Problem to work on —
Line by line, copy out the data below exactly.

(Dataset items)

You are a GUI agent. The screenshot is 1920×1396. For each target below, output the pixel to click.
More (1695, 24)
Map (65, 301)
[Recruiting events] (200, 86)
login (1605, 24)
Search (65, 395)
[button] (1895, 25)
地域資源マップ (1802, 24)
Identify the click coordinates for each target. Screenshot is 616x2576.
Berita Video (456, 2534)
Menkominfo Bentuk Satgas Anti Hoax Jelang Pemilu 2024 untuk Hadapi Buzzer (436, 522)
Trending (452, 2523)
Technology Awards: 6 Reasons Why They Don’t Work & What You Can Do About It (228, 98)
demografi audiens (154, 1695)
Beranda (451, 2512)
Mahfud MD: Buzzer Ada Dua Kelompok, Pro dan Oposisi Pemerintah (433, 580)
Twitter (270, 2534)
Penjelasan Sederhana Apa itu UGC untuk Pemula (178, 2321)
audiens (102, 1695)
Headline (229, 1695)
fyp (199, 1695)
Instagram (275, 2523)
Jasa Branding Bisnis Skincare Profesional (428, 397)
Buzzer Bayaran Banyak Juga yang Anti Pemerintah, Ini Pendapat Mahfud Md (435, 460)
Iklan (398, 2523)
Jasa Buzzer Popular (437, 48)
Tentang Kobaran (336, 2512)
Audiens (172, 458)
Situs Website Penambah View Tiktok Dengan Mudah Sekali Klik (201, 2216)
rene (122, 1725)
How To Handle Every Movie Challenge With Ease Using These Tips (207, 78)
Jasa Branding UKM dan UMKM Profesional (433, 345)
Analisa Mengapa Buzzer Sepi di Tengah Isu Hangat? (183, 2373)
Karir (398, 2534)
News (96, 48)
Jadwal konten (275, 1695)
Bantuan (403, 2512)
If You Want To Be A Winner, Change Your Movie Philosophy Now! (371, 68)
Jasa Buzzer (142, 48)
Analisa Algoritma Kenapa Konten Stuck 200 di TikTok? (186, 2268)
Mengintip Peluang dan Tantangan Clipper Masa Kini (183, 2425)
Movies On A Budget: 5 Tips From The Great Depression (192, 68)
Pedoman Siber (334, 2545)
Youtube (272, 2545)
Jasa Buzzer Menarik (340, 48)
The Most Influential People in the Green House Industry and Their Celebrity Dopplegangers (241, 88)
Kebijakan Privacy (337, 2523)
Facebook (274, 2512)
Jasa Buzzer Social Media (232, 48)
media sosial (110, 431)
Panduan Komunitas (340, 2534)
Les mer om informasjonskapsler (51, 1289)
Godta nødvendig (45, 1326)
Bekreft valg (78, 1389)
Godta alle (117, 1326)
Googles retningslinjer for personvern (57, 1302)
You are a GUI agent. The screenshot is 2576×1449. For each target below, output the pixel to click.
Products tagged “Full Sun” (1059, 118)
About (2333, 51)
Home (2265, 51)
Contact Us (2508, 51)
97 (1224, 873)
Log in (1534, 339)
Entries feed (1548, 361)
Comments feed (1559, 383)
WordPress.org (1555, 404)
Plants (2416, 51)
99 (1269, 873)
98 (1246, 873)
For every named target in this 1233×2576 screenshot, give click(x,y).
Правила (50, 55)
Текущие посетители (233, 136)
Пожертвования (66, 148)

Expected answer —
You are a GUI agent. The screenshot is 1920×1396. For each target below, output the pixel to click.
More (1695, 24)
Map (65, 301)
[Recruiting events] (200, 86)
login (1605, 24)
Search (65, 395)
[button] (1895, 25)
地域資源マップ (1802, 24)
Identify the click coordinates for each target. Screenshot is 616x2576.
Berita Video (456, 2534)
Menkominfo Bentuk Satgas Anti Hoax Jelang Pemilu 2024 untuk Hadapi Buzzer (436, 522)
Trending (452, 2523)
Technology Awards: 6 Reasons Why They Don’t Work & What You Can Do About It (228, 98)
demografi audiens (154, 1695)
Beranda (451, 2512)
Mahfud MD: Buzzer Ada Dua Kelompok, Pro dan Oposisi Pemerintah (433, 580)
Twitter (270, 2534)
Penjelasan Sederhana Apa itu UGC untuk Pemula (178, 2321)
audiens (102, 1695)
Headline (229, 1695)
fyp (199, 1695)
Instagram (275, 2523)
Jasa Branding Bisnis Skincare Profesional (428, 397)
Buzzer Bayaran Banyak Juga yang Anti Pemerintah, Ini Pendapat Mahfud Md (435, 460)
Iklan (398, 2523)
Jasa Buzzer Popular (437, 48)
Tentang Kobaran (336, 2512)
Audiens (172, 458)
Situs Website Penambah View Tiktok Dengan Mudah Sekali Klik (201, 2216)
rene (122, 1725)
How To Handle Every Movie Challenge With Ease Using These Tips (207, 78)
Jasa Branding UKM dan UMKM Profesional (433, 345)
Analisa Mengapa Buzzer Sepi di Tengah Isu Hangat? (183, 2373)
Karir (398, 2534)
News (96, 48)
Jadwal konten (275, 1695)
Bantuan (403, 2512)
If You Want To Be A Winner, Change Your Movie Philosophy Now! (371, 68)
Jasa Buzzer (142, 48)
Analisa Algoritma Kenapa Konten Stuck 200 di TikTok? (186, 2268)
Mengintip Peluang dan Tantangan Clipper Masa Kini (183, 2425)
Movies On A Budget: 5 Tips From The Great Depression (192, 68)
Pedoman Siber (334, 2545)
Youtube (272, 2545)
Jasa Buzzer Menarik (340, 48)
The Most Influential People in the Green House Industry and Their Celebrity Dopplegangers (241, 88)
Kebijakan Privacy (337, 2523)
Facebook (274, 2512)
Jasa Buzzer Social Media (232, 48)
media sosial (110, 431)
Panduan Komunitas (340, 2534)
Les mer om informasjonskapsler (51, 1289)
Godta nødvendig (45, 1326)
Bekreft valg (78, 1389)
Godta alle (117, 1326)
Googles retningslinjer for personvern (57, 1302)
You are a GUI agent. The screenshot is 2576×1449. For each target below, output the pixel to click.
Products tagged “Full Sun” (1059, 118)
About (2333, 51)
Home (2265, 51)
Contact Us (2508, 51)
97 (1224, 873)
Log in (1534, 339)
Entries feed (1548, 361)
Comments feed (1559, 383)
WordPress.org (1555, 404)
Plants (2416, 51)
99 (1269, 873)
98 (1246, 873)
For every named target in this 1233×2576 screenshot, give click(x,y).
Правила (50, 55)
Текущие посетители (233, 136)
Пожертвования (66, 148)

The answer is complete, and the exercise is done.